Wypadek w Klamrach. Zdaniem śledczych rodzice nie zawinili
Chełmińska prokuratura umorzyła postępowanie w sprawie narażenia na niebezpieczeństwo utraty zdrowia i życia uczestników tragicznego wypadku w Klamrach, do którego doszło w kwietniu br.
Zginęło wówczas siedmioro nastolatków, a dwoje zostało rannych. Śledczy sprawdzali, czy rodzice bądź opiekunowie dzieci w sposób pośredni nie przyczynili się do tego wypadku.
Śledczy nie dopatrzyli się ich winy.

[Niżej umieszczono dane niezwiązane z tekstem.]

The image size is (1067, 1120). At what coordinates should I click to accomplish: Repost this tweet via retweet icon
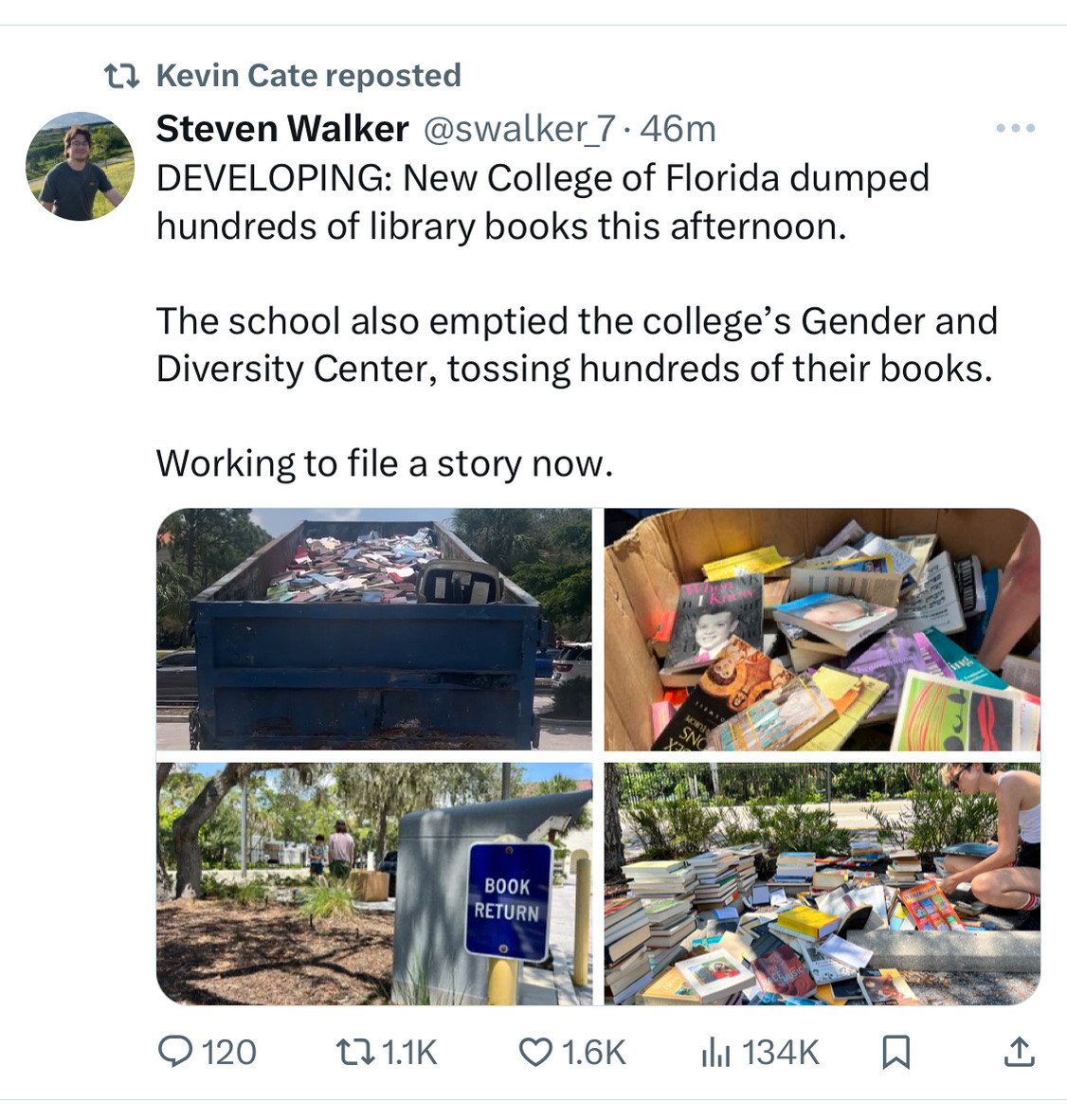coord(355,1052)
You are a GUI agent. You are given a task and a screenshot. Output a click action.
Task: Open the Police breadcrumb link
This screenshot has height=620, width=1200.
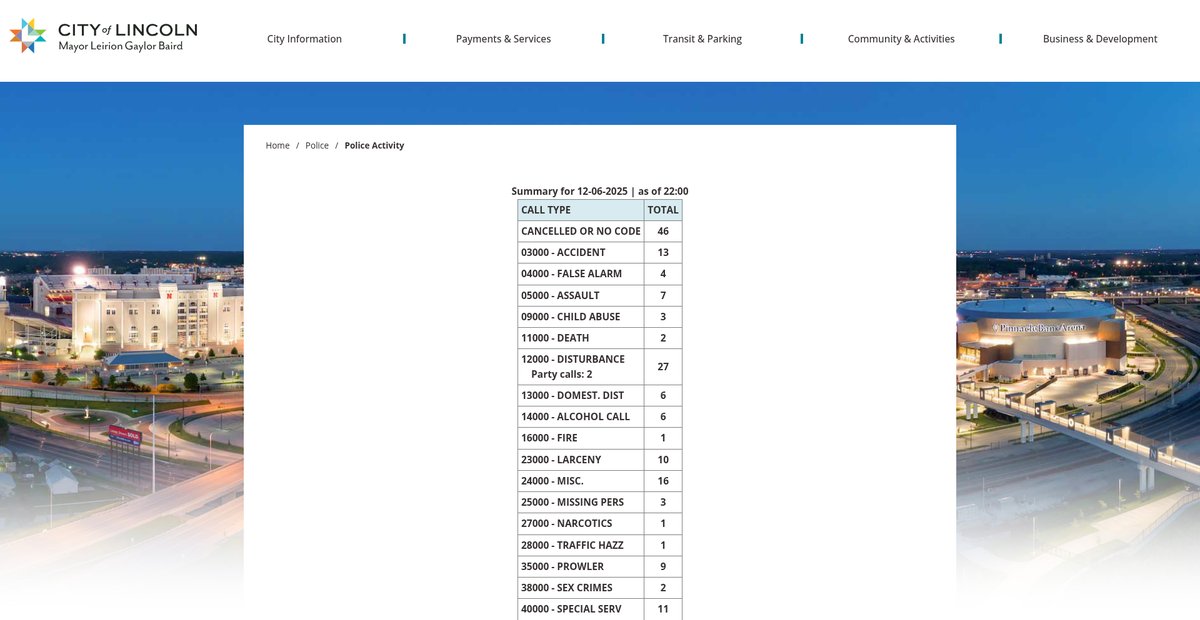[x=317, y=146]
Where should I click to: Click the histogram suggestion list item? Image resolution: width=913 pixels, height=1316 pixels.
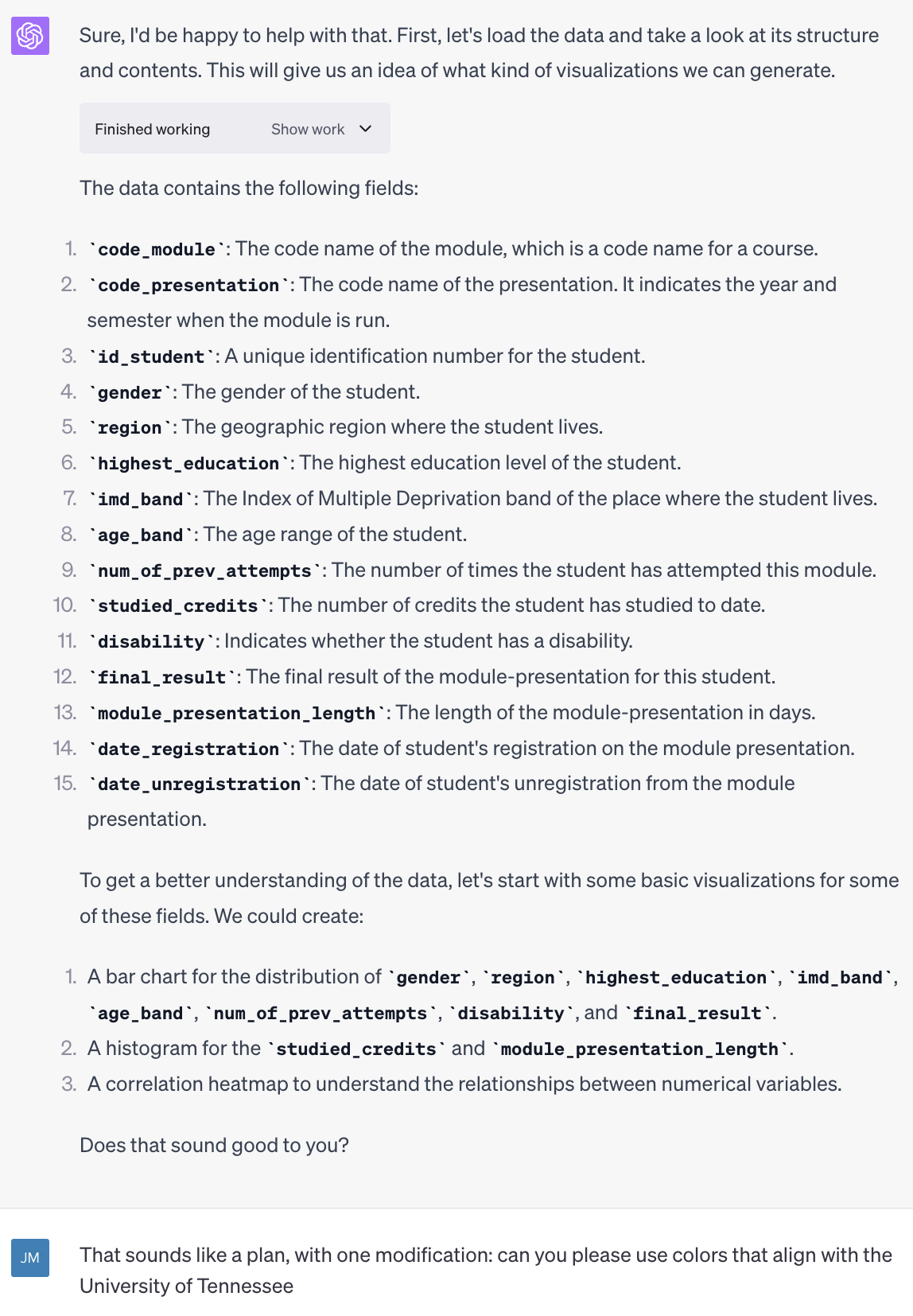click(440, 1049)
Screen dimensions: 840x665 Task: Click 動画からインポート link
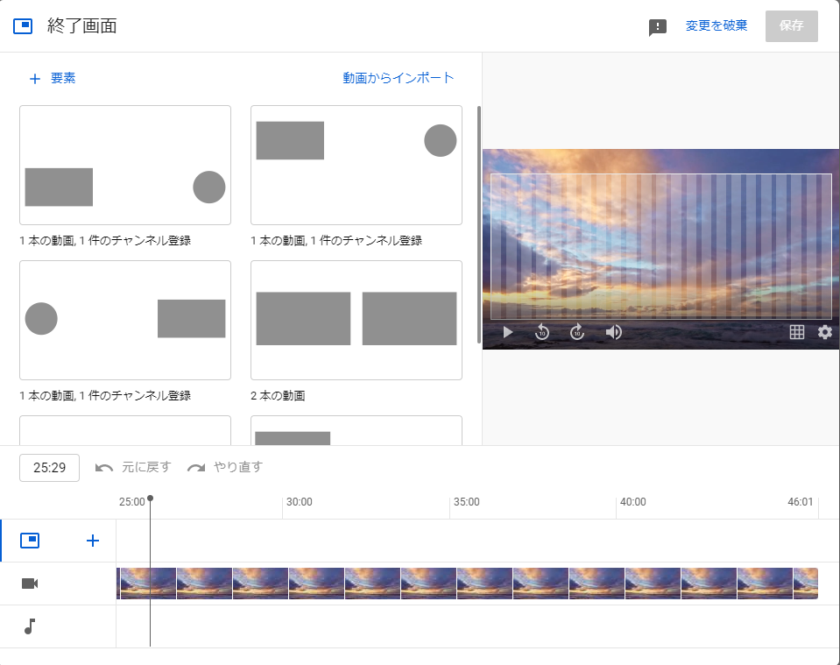(398, 78)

Podczas śledztwa sprawdzano m.in. czy dorośli wiedzieli, że pijana młodzież wsiada do samochodu i odjeżdża, czy wiedzieli, że na terenie posesji pili alkohol.
Znane są też wyniki odrębnego postępowania dotyczącego sprzedaży alkoholu nieletnim. Przeciwko 25-letniej Agnieszce W. skierowano do sądu akt oskarżenia. Pracując w jednym z nocnych sklepów w Chełmnie miała sprzedać wódkę jednej z przyszłych ofiar wypadku.
Do tragicznego w skutkach wypadku doszło w nocy z 12 na 13 kwietnia w miejscowości Klamry koło Chełmna. Osobowe auto wypadło na zakręcie z drogi i bokiem uderzyło w drzewo. Pięcioosobowym samochodem jechało 9 osób. 7 zginęło na miejscu. Najmłodsza ofiara miała 13 lat.
Sprawca wypadku 17-letnim Mateuszem M. zajmuje się Sąd Rodzinny.